There are several differences between the BEA and Title III Part A. Some of these differences include the emphasis on LEP students meeting content-based academic standards and concrete methods of assessment and accountability through AMAOs. The largest difference between Title III and the BEA is the change in pedagogy towards ESL education. Whereas the BEA encouraged bilingual and alternative language learning, Title III emphasizes the importance of English-language instruction and proficiency as soon as possible. Once students obtain proficiency in accordance with the standardized test provided, they no longer receive ESL support or services, and are no longer tested on their English-language proficiency. While supporters of Title III argue that it provides a more rigorous and highly structured approach to monitoring academic and linguistic gains of LEP students, opponents argue that the assessments are not conducive to accurately representing the students’ progress.

== State-based interpretation and implementation ==

SEAs are responsible for determining the logistics of grant allocation and AMAO criterion. This creates a state-to-state inconsistency with fund distribution and program evaluation. For example, in California, funds are allocated to individual LEAs based on the number of LEP and immigrant students under their jurisdiction on a per-pupil basis. LEAs are responsible for submitting a budget as well as expenditure reports detailing the programming and resources that are purchased with the subgrant. In Texas, the formula is also based on a per-pupil formula; however, there is also a minimum amount that each LEA is allowed to receive. In addition, there are separate portions of the funds set aside for areas that experience the most significant increases in LEP.

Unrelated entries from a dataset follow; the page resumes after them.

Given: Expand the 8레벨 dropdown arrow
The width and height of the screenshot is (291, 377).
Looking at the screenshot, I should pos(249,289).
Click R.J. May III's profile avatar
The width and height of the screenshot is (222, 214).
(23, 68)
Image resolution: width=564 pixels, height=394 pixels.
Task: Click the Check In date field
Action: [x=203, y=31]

Texas also recognizes several different language-acquisition programs as valid recipients of ESEA Title III funding, including: transitional bilingual, dual language immersion, content-based ESL instruction, and pull-out ESL instruction. These types of programming are more consistent with the regulations of the Bilingual Education Act (1968), the policy from which the English Language Acquisition, Language Enhancement, and Academic Achievement Act (2001) was generated.